Art. 76 c. 2 d.lgs. 50/2016: Su richiesta scritta dell’offerente e del candidato interessato, l’amministrazione aggiudicatrice comunica immediatamente e comunque entro quindici giorni dalla ricezione della richiesta: a) ad ogni offerente escluso, i motivi del rigetto della sua offerta, inclusi, per i casi di cui all’articolo 68, commi 7 e 8, i motivi della decisione di non equivalenza o della decisione secondo cui i lavori, le forniture o i servizi non sono conformi alle prestazioni o ai requisiti funzionali; a-bis) ad ogni candidato escluso, i motivi del rigetto della sua domanda di partecipazione; b) ad ogni offerente che abbia presentato un’offerta ammessa in gara e valutata, le caratteristiche e i vantaggi dell’offerta selezionata e il nome dell’offerente cui è stato aggiudicato l’appalto o delle parti dell’accordo quadro; c) ad ogni offerente che abbia presentato un’offerta ammessa in gara e valutata, lo svolgimento e l’andamento delle negoziazioni e del dialogo con gli offerenti.

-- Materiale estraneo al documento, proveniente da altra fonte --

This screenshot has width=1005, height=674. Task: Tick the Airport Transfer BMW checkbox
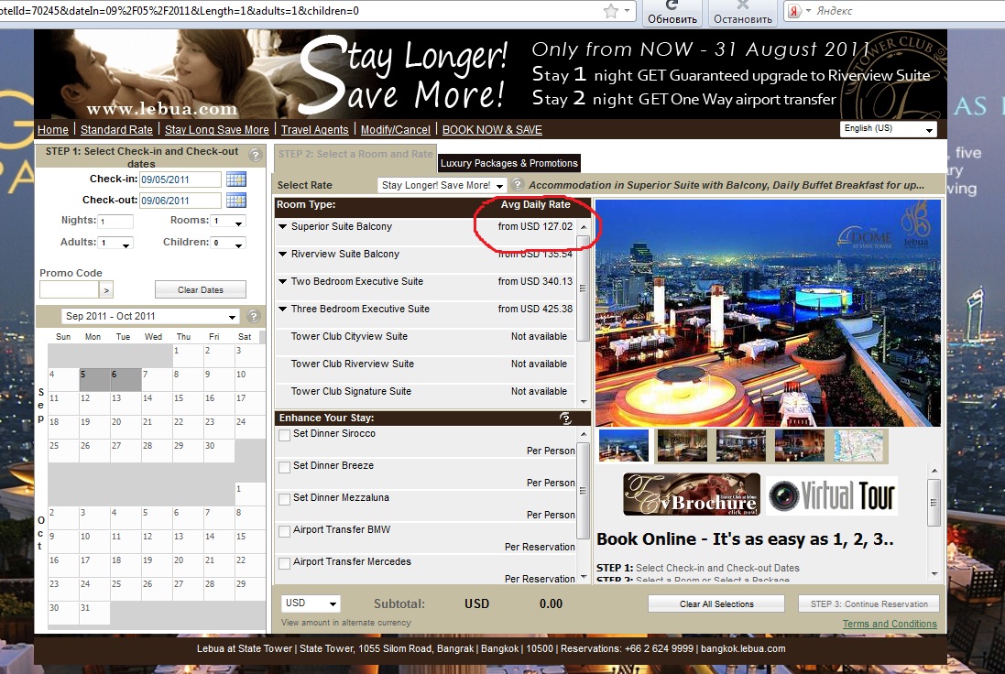pyautogui.click(x=284, y=531)
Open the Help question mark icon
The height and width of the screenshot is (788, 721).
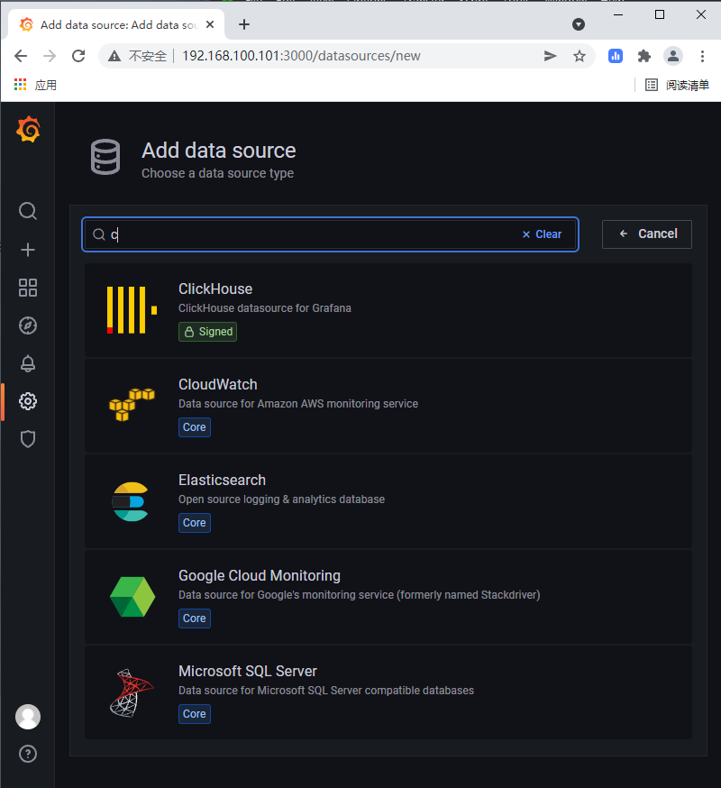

Nell’interpretare tale disposizione, parte della giurisprudenza amministrativa aveva affermato l’operatività di un meccanismo di dilazione temporale del termine di impugnazione pari a quindici giorni.
Sinteticamente, e senza pretese di esaustività, si era affermato che il termine di impugnazione subisse una dilazione temporale (un aumento del termine ordinario) pari a quindici giorni nel caso di presentazione di istanza di accesso agli atti da parte del concorrente per gli atti previsti dall’art. 76 del Codice del 2016 non comunicati di impulso proprio dalla Stazione Appaltante[2], seppur alcune pronunce avessero invece affermato un meccanismo di sospensione del termine di impugnazione per il periodo decorrente dal momento di presentazione dell’istanza sino all’ostensione degli atti[3]. I due orientamenti probabilmente erano legati ad una diversa funzione: il primo riteneva necessario garantire un termine aggiuntivo al concorrente per valutare la documentazione ostesa, mentre il secondo intendeva evitare manovre dilatorie del concorrente che avrebbe altrimenti potuto attendere sino all’ultimo giorno utile per la proposizione dell’istanza salvo poi godere di un meccanismo aggiuntivo del termine di impugnazione.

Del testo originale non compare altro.